If Shakespeare's tragedies are dark and potent, most of his comedies are sunny and playful. One of the cheeriest is Twelfth Night, or What You Will, so named because it's thought to have been written as an entertainment for the twelfth day of Christmas, an occasion for shameless excess and turning conventions on their heads. A delightfully rambunctious production plays through this weekend at Hampshire Shakespeare Company in Hadley.

Twelfth Night is one of Shakespeare's "pants plays," where a girl dresses up as a boy to protect her identity and/or her chastity. This one adds the twin trope, for when Viola becomes Cesario, she's indistinguishable from her brother Sebastian. Half the plot is a romantic triangle: disguised Viola in love with Duke Orsino, who pines for the icy Lady Olivia, who falls for "Cesario." Below stairs, meanwhile, Olivia's drunken uncle and the household help are carousing and tormenting her strait-laced steward Malvolio.

Director Barry Magnani's background in Commedia dell' Arte infuses the production with high spirits and low comedy. The mostly young cast is inevitably uneven, but most of the performances are convincingly droll.
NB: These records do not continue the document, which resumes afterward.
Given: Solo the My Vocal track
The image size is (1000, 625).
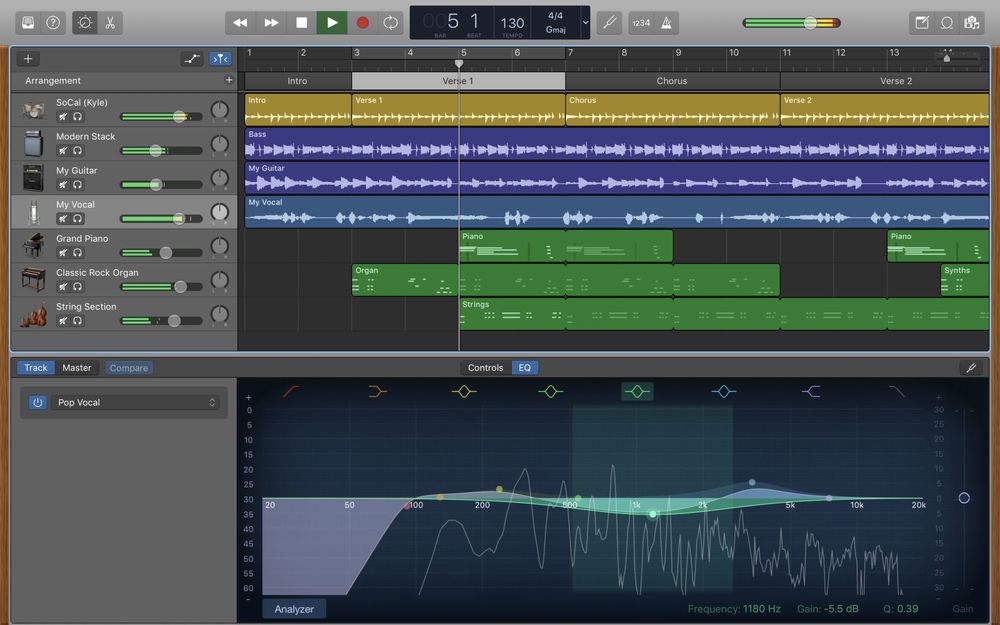Looking at the screenshot, I should 77,219.
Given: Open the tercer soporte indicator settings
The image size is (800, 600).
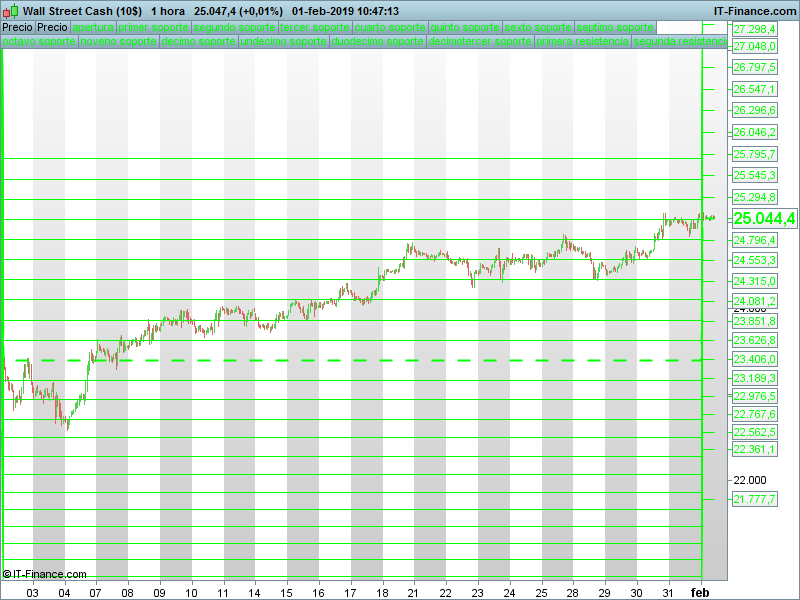Looking at the screenshot, I should point(315,27).
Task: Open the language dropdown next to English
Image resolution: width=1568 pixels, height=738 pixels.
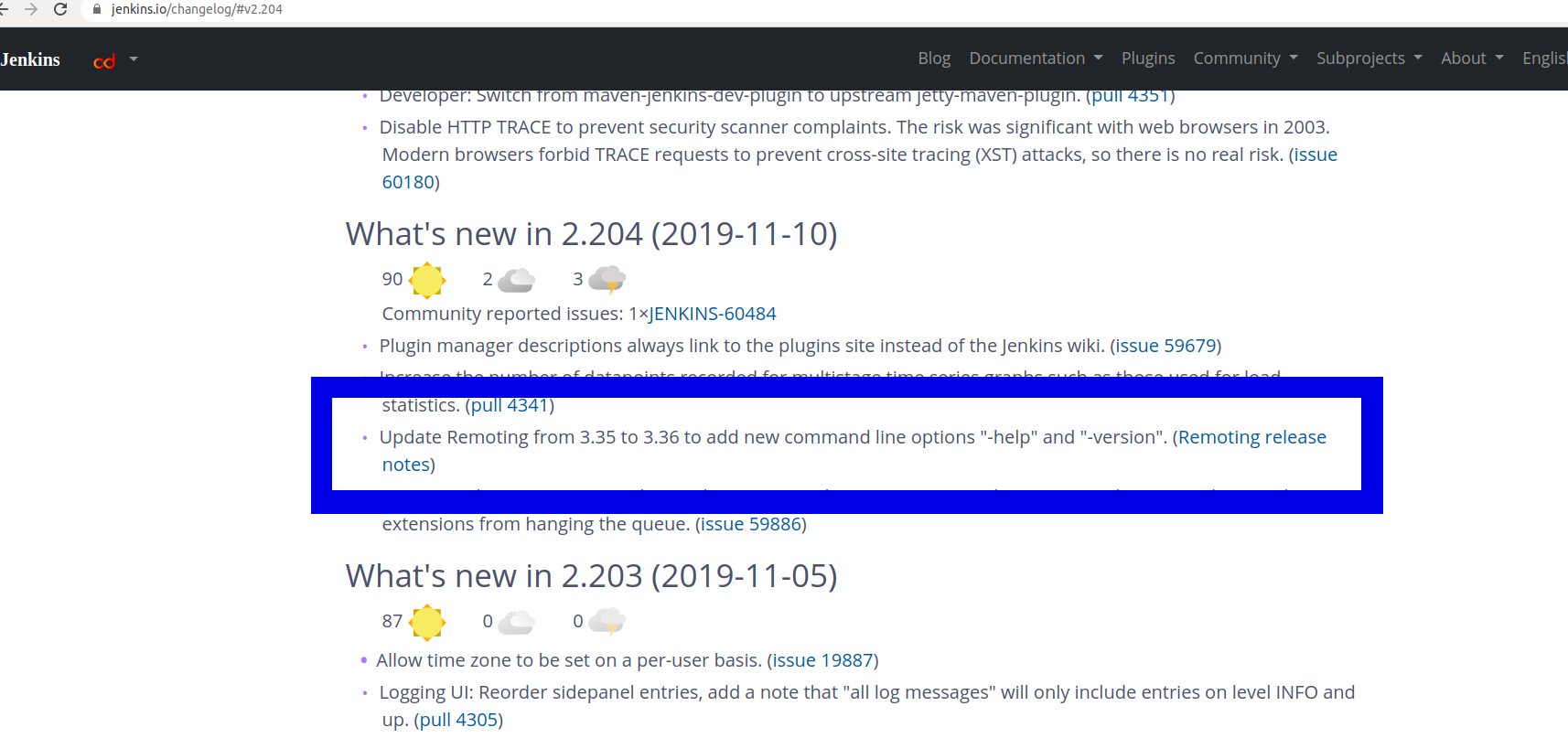Action: tap(1546, 58)
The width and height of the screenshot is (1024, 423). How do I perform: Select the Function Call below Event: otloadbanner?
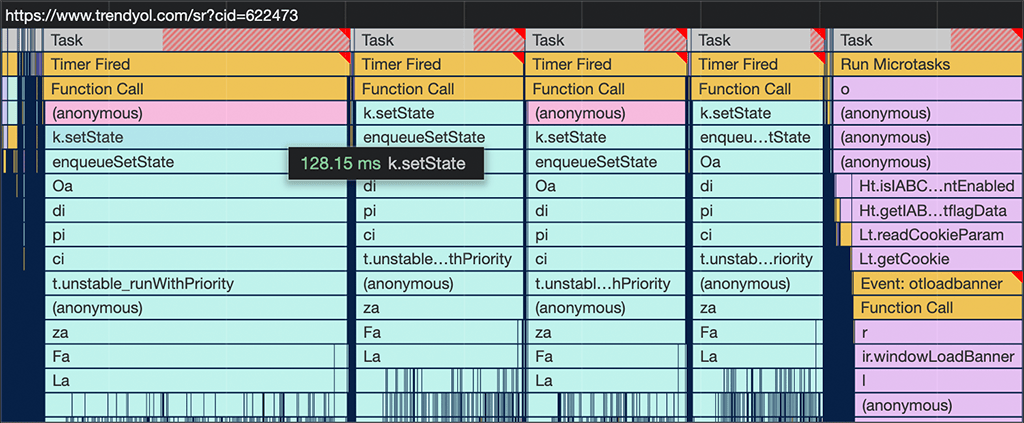point(937,307)
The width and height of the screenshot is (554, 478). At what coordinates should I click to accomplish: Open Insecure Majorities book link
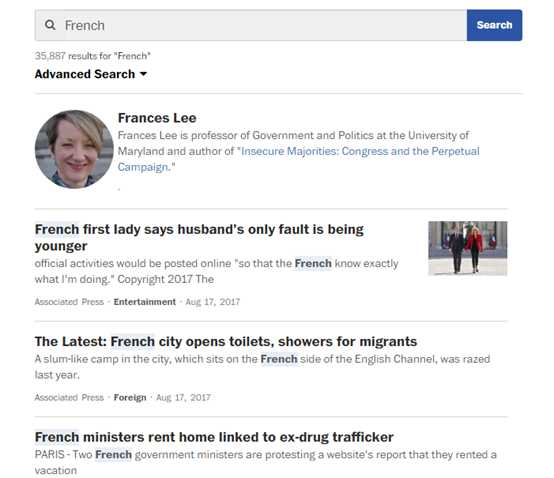click(299, 159)
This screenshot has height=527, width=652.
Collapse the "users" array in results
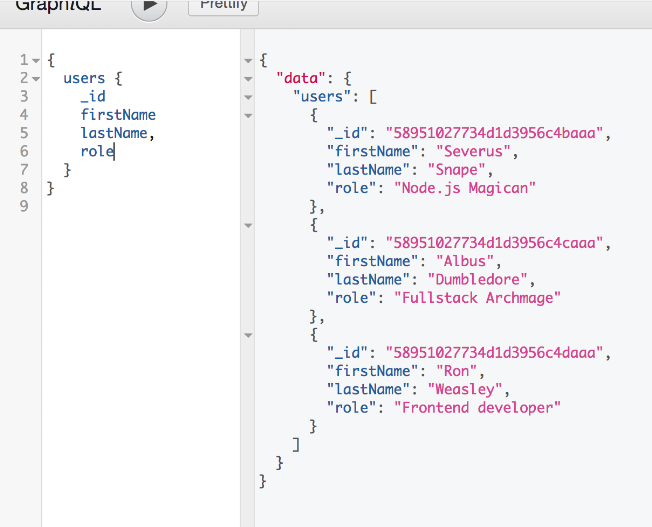pos(248,97)
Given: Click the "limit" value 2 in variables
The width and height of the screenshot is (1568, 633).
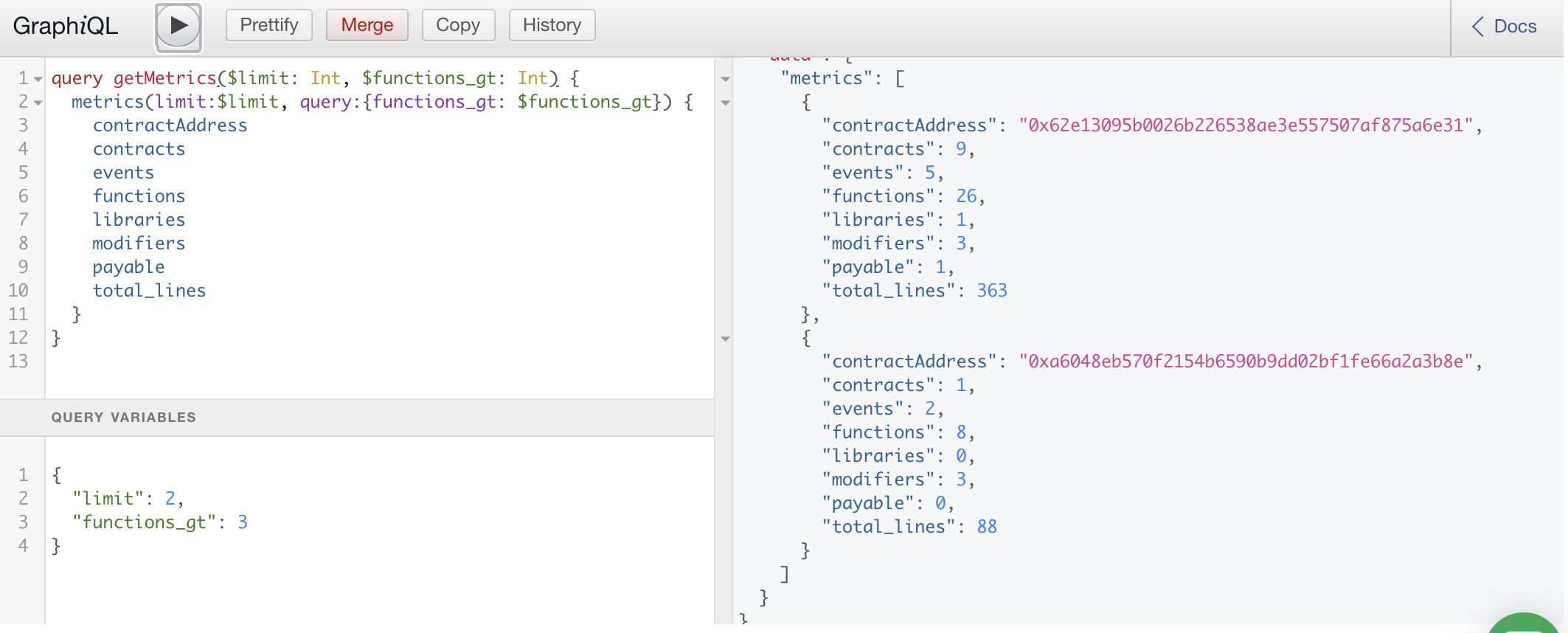Looking at the screenshot, I should [170, 499].
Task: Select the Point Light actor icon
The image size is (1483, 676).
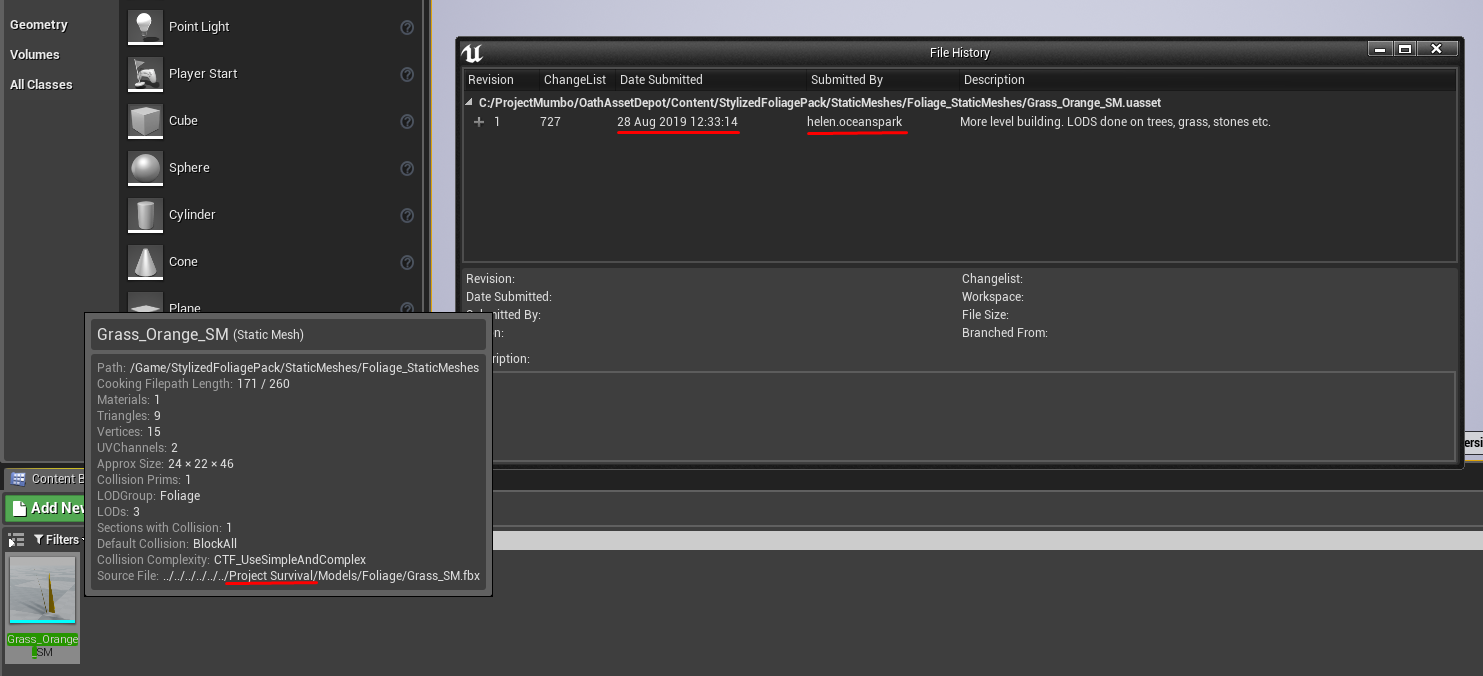Action: coord(145,27)
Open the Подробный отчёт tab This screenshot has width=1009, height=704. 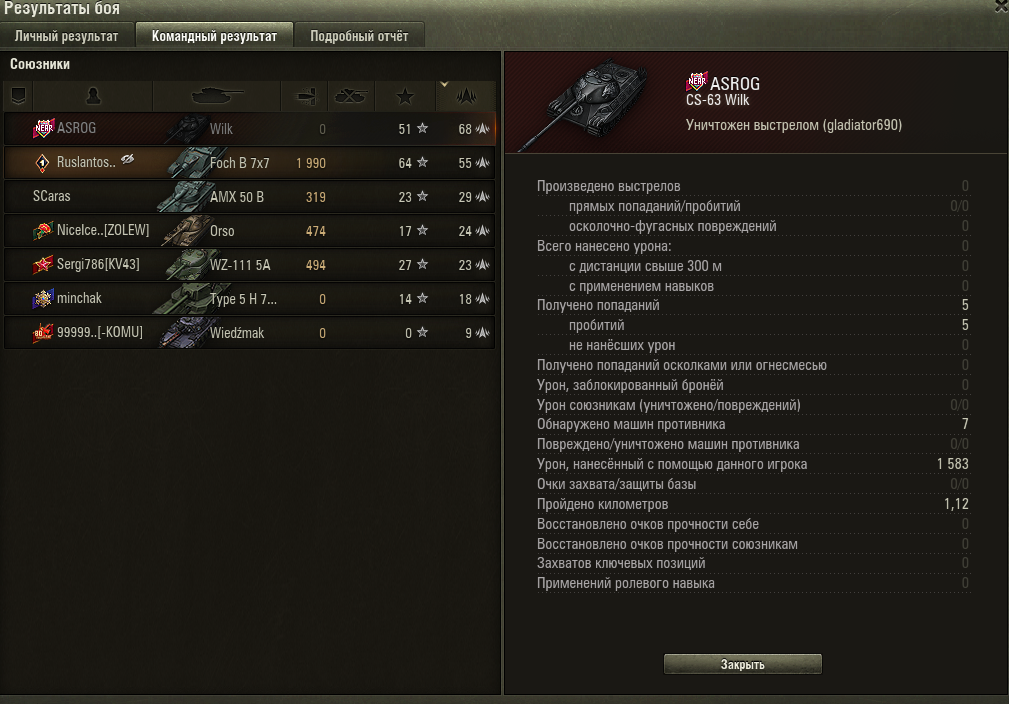[359, 36]
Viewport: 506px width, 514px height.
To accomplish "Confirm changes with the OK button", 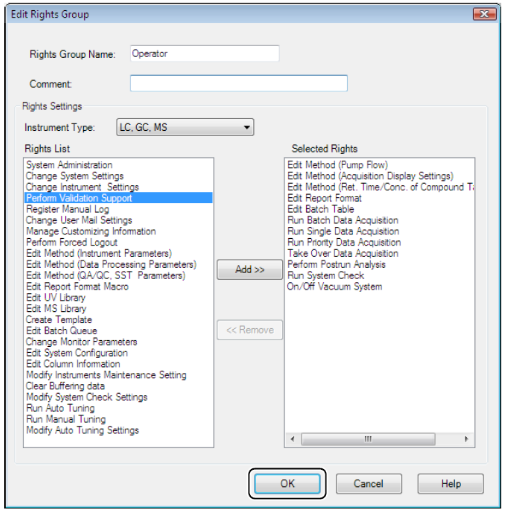I will click(287, 484).
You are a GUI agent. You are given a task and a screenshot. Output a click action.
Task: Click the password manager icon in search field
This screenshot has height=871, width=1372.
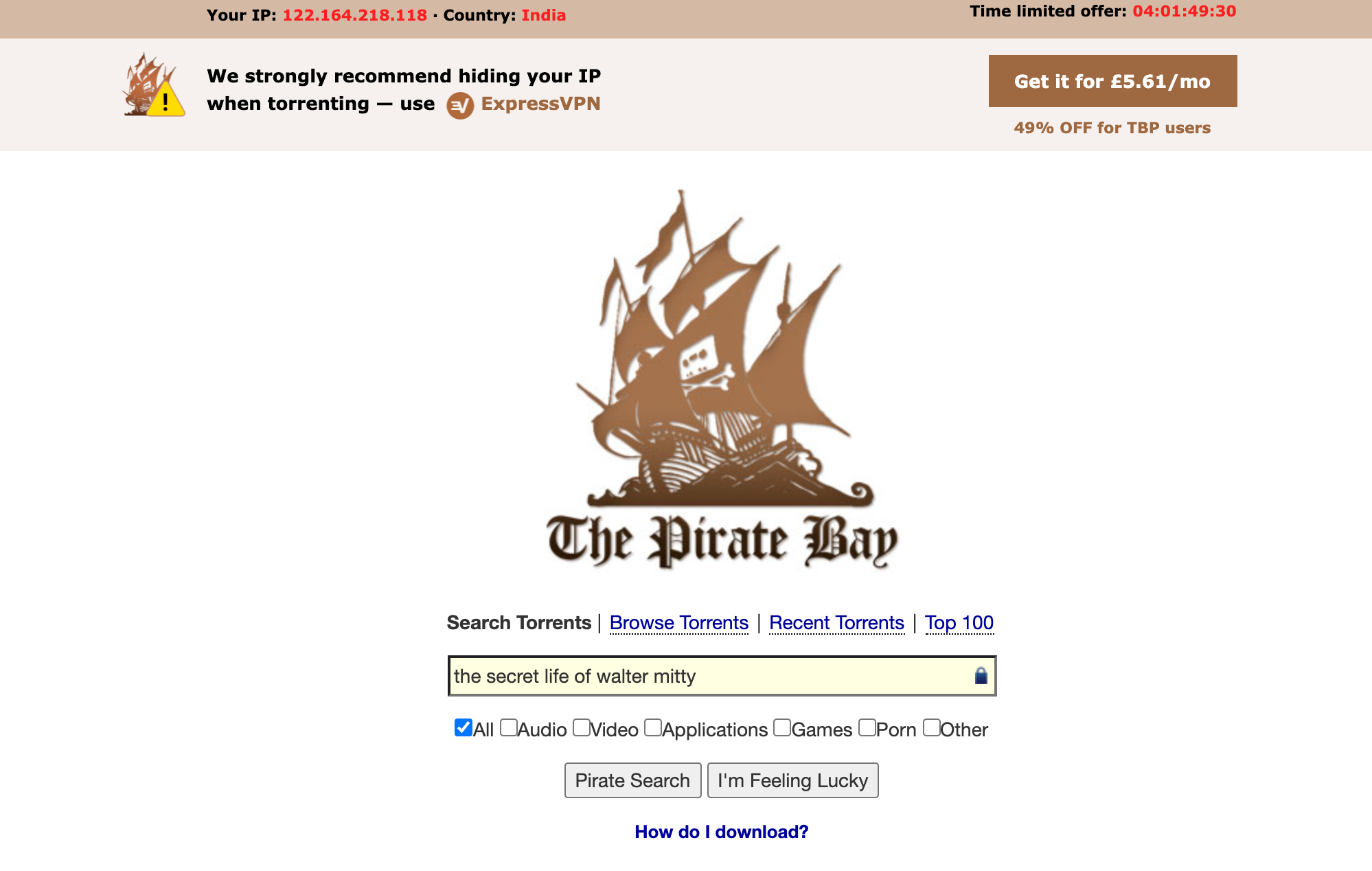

Even the romantic leads get to join the fun, as Kaileela Hobby's Olivia descends from haughty disdain to adolescent squeals in her infatuation with Anna Young's baffled Viola.

Magnani has moved Shakespeare's Mediterranean setting to a Caribbean port town, complete with calypso band. Robert Williams, a big barrel of a man, makes the tipsy Toby Belch a genial master of the revels. His fellow mischief makers include, most memorably, Theo Maltz as timorous Andrew Aguecheek and Elizabeth Reynolds, who gives the crafty barmaid Maria a sassy swagger and a lilting island accent.

The outdoor venue is a versatile multi-level stage framed by a majestic view of the Holyoke Range. But it's at the mercy of the elements, and last Thursday's performance was interrupted by a thunderstorm. The show carried on indoors, restaged against the broad stairway of the Hartsbrook School's lobby, less expansive but no less entertaining.

Next weekend, Hampshire Shakespeare's Young Company perform their own version of Twelfth Night. Coincidentally, Shakespeare & Company's production of the play begins previews this weekend. More about that, and the rest of the Lenox troupe's season, next week.

When and Where

Ko Festival of Performance: Holden Theater, Amherst College, Friday-Sunday through Aug. 2, (413) 542-3750, www.kofest.com.

PaintBox Theatre: New Century Theatre, Mendenhall Center, Smith College, Northampton, Wednesday-Saturday this week and Aug. 5-8, (413) 585-3220, www.newcenturytheatre.org.

Toad of Toad Hall: Shakespeare & Company, 70 Kemble St., Lenox, through Aug. 29, free, (413) 637-3353, www.shakespeare.org.

Twelfth Night: Hampshire Shakespeare Company, Hartsbrook School, 193 Bay Road, Hadley, through July 26, tickets at the door or www.hampshireshakespeare.org.